We have been monitoring the case where U.S. District Judge Richard Leon has been presiding over the fight between the Food and Drug Administration (“FDA”) and the five biggest tobacco-making companies in the United States (“Big Tobacco”): Commonwealth Brands, Inc.; Liggett Group, LLC; Lorillard Inc; R.J. Reynolds Tobacco Co., and Santa Fe Natural Tobacco Company Inc.
Read our November 2011 post here, where we predicted that just as Judge Leon ordered an injunction on the graphic labels being placed on cigarette packaging as the FDA wanted, Judge Leon would grant the Big Tobacco request for a judgment that blocked the FDA’s attempts to put graphic images with clear text defining the dangers of humans using tobacco products.
Yesterday, the federal judge granted a summary judgment in favor of the big tobacco companies. The FDA lost. For now, there will be no new regulations mandating these new, powerful graphic labels being placed upon U.S. cigarette packages.
Why Block the Graphic Images Regulation?
The judge wrote in his judgment that these graphic images – which admitted are jarring, after all they are meant to be — “….violate the First Amendment by unconstitutionally compelling speech.”
It’s true that the constitution protects against forced speech.
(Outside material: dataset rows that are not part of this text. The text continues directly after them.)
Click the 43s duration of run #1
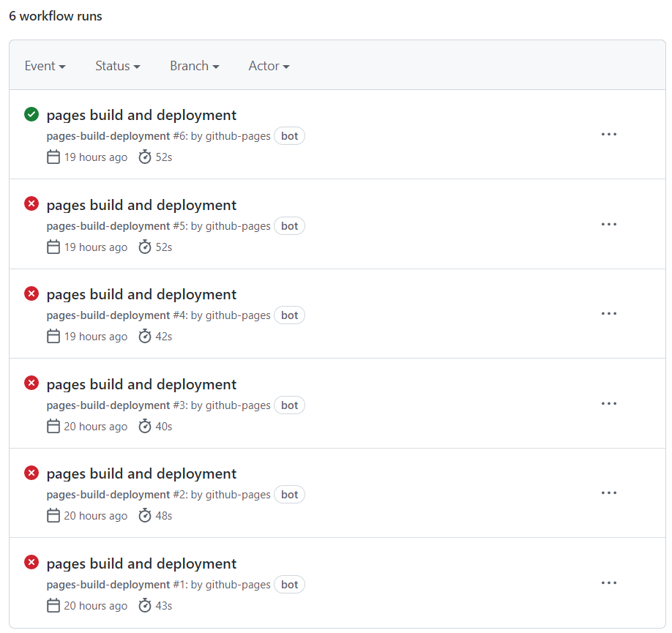Screen dimensions: 672x633 click(164, 606)
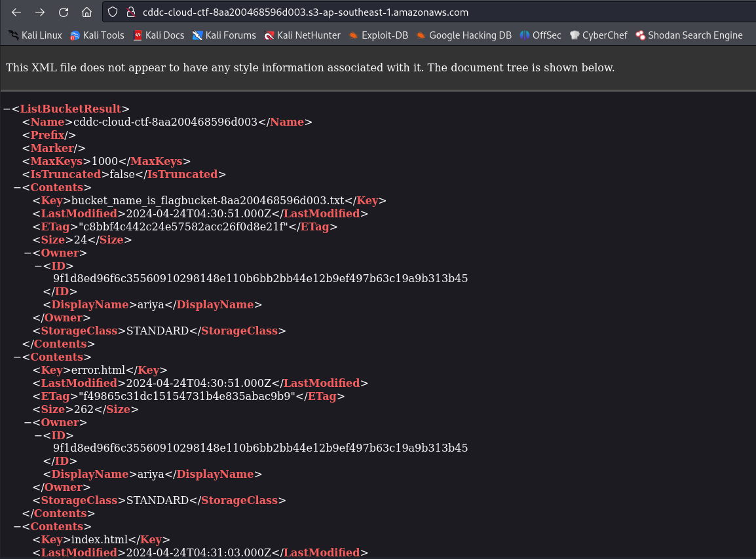The height and width of the screenshot is (559, 756).
Task: Open the Kali Docs bookmark
Action: [x=158, y=35]
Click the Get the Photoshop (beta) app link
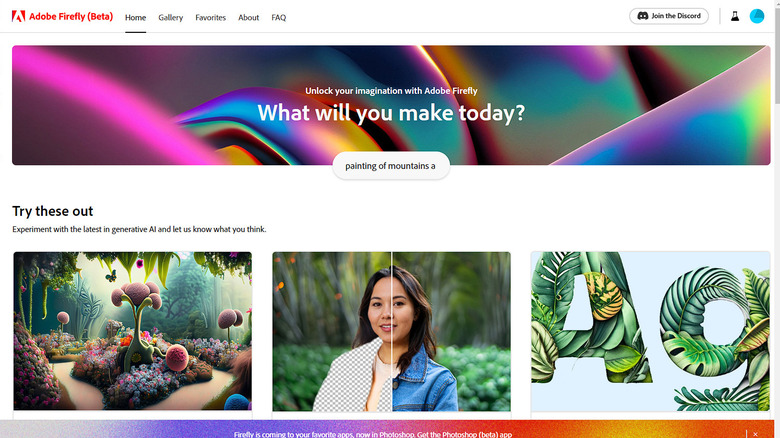780x438 pixels. pyautogui.click(x=465, y=435)
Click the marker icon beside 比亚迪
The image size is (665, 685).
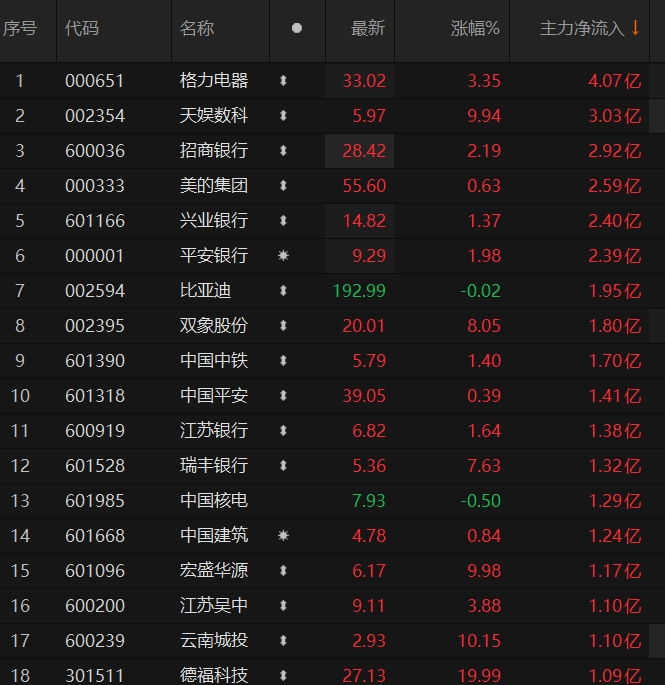pos(283,291)
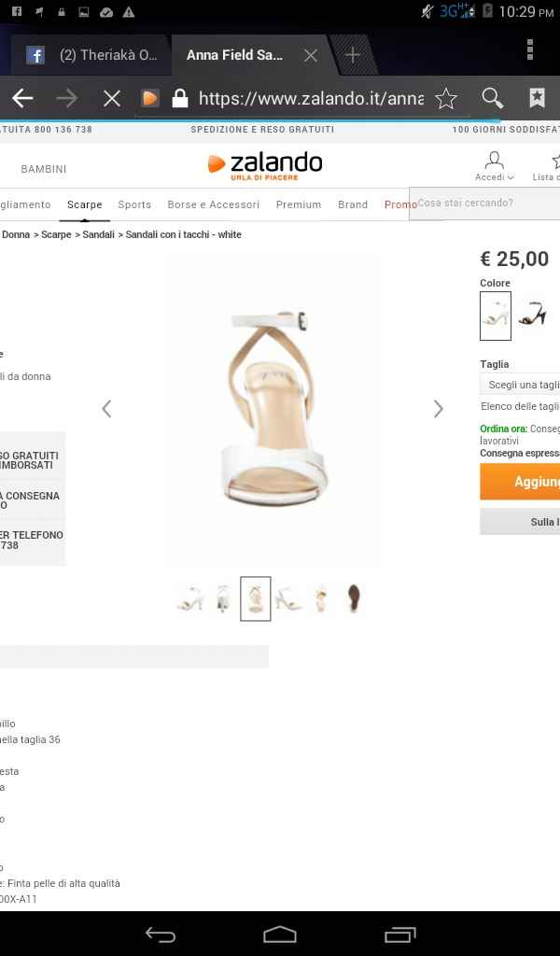The width and height of the screenshot is (560, 956).
Task: Open the Scarpe menu category
Action: [x=84, y=204]
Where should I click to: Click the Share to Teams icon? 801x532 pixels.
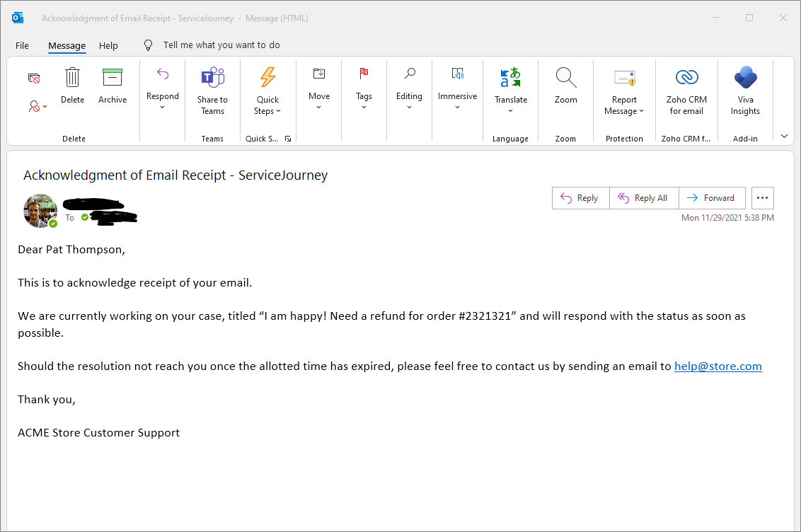tap(212, 78)
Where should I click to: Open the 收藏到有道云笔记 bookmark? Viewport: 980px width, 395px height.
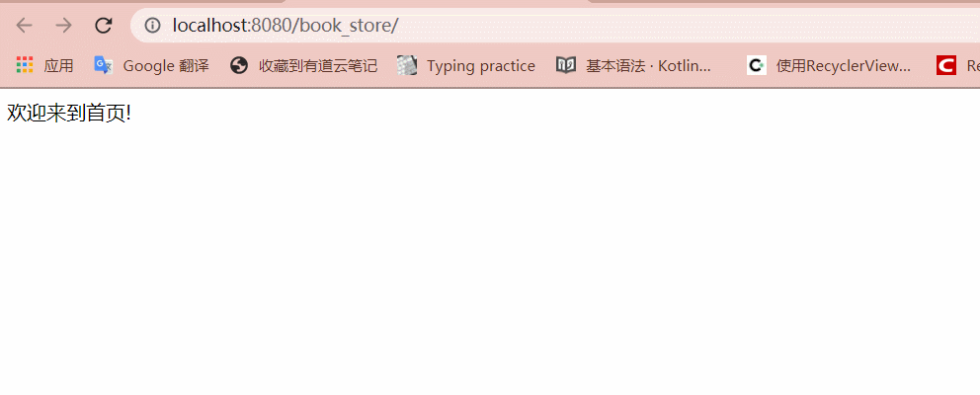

However, there are exceptions to this under the First Amendment, like when the public needs to be protected and the forced speech is being asked of for-profit concerns (like Big Tobacco). Shouldn’t this exception apply here? Nope, according to Judge Leon.
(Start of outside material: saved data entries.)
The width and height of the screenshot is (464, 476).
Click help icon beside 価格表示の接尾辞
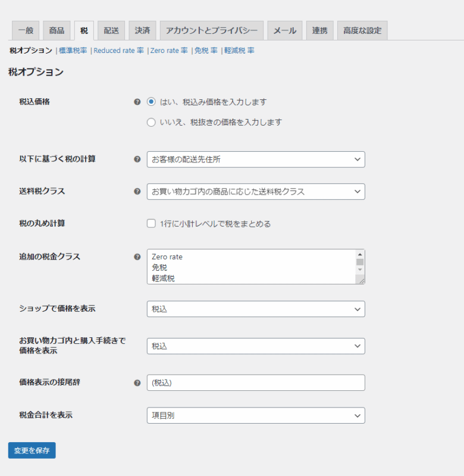point(137,383)
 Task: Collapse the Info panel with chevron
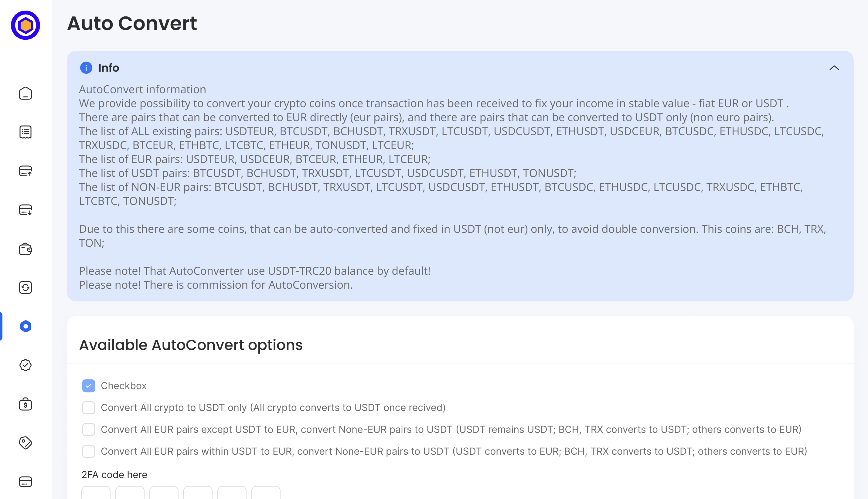(834, 68)
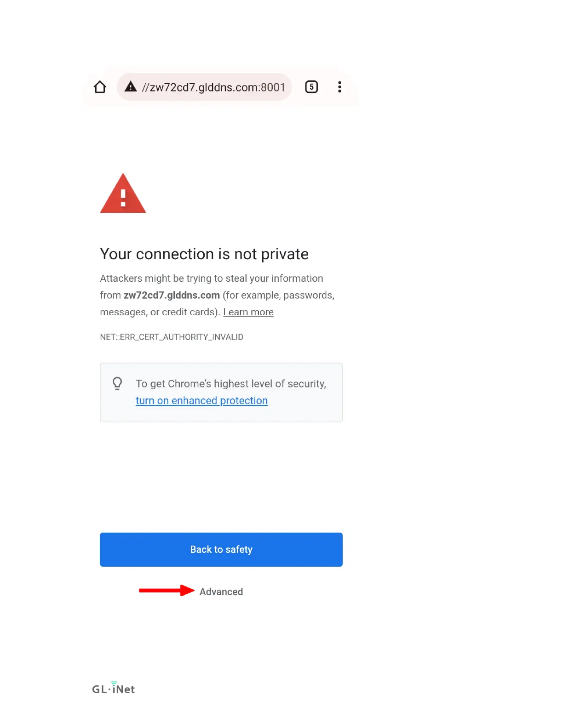
Task: Open the Learn more link
Action: click(x=248, y=312)
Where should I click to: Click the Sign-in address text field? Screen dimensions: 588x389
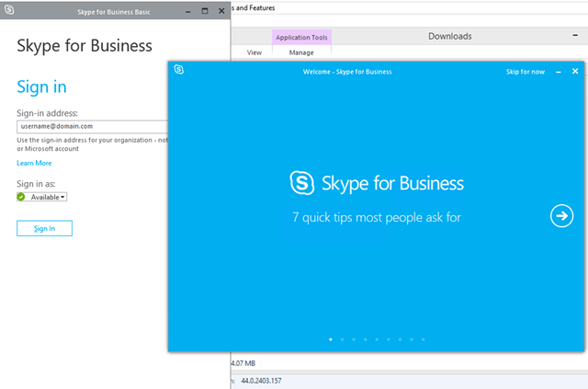point(92,126)
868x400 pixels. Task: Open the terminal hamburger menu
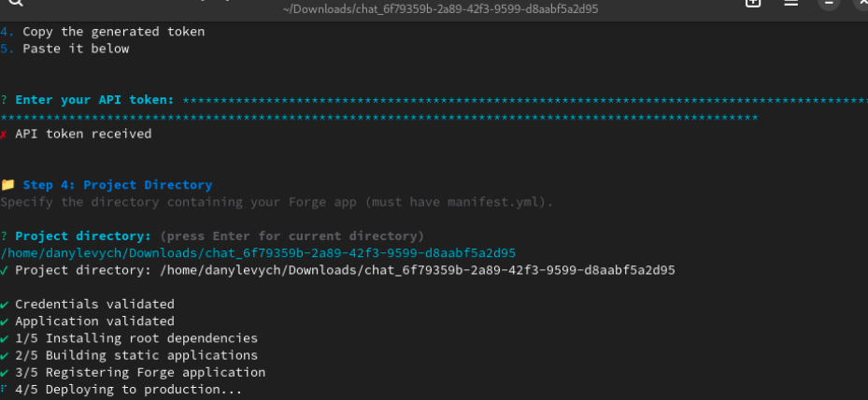(791, 3)
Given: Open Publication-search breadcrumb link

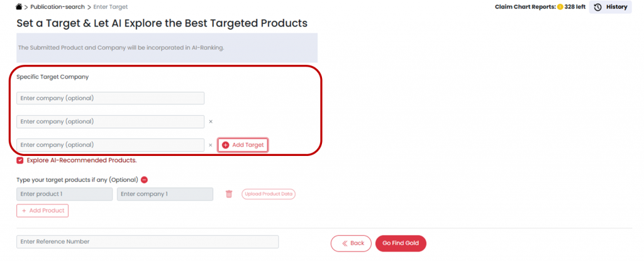Looking at the screenshot, I should click(57, 7).
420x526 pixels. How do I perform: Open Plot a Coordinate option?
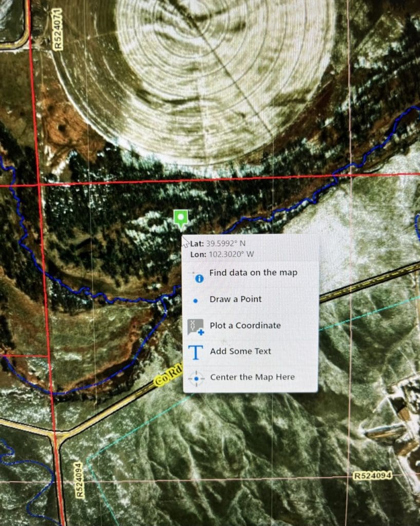(245, 325)
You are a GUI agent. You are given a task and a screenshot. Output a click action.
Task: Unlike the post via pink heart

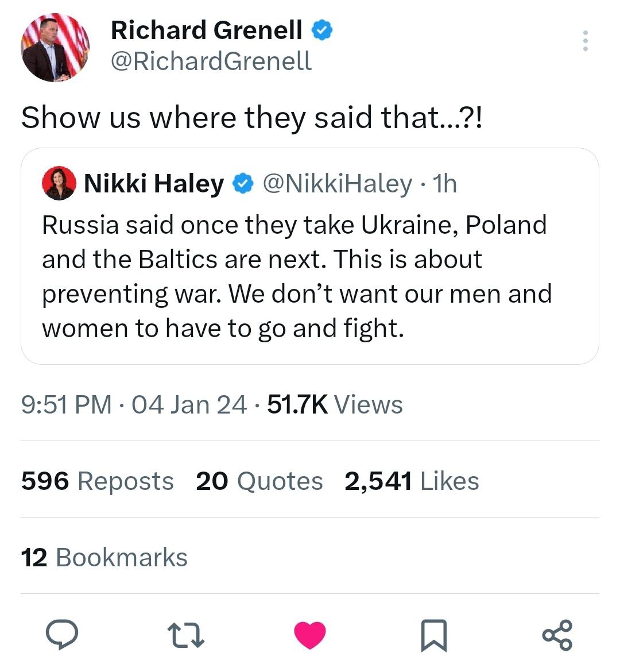tap(310, 635)
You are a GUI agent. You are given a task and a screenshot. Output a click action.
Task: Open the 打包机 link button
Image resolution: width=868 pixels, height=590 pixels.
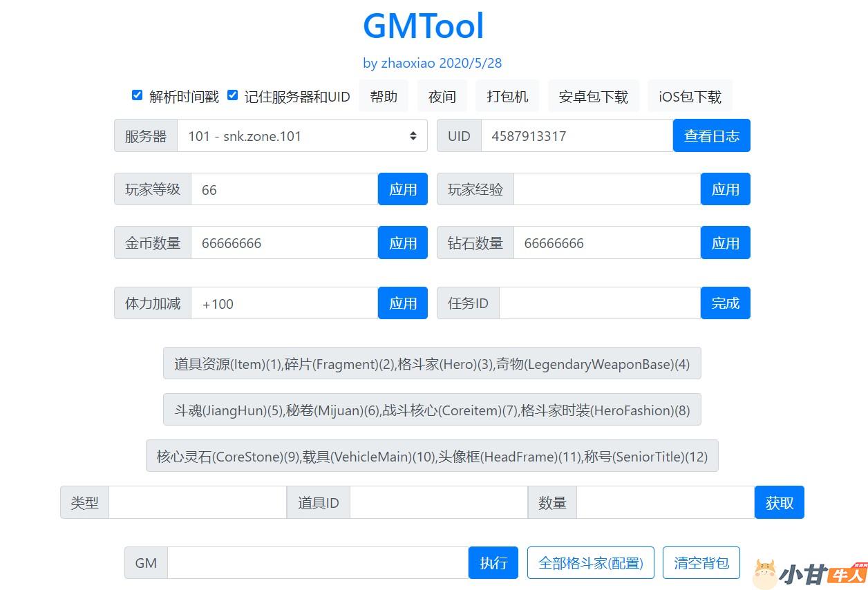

The judge writes that these exceptions “… are not the type of purely factual and uncontroversial disclosures that are reviewable under this less stringent standard.” Which means that the graphic images regulation doesn’t fit into the forced (i.e., “compelled”) speech exception under the First Amendment.
Judge Leon Didn’t Find the FDA Labels to be Factual or Accurate. Really?
Furthermore, the judge didn’t find the FDA labels to be “factual nor accurate,” and pointed to the autopsy table graphic as an example. From Judge Leon: “… the image of the body on an autopsy table suggests that smoking leads to autopsies; but the Government provides no support to show that autopsies are a common consequence of smoking.”
Expect the FDA to appeal this decision. Soon.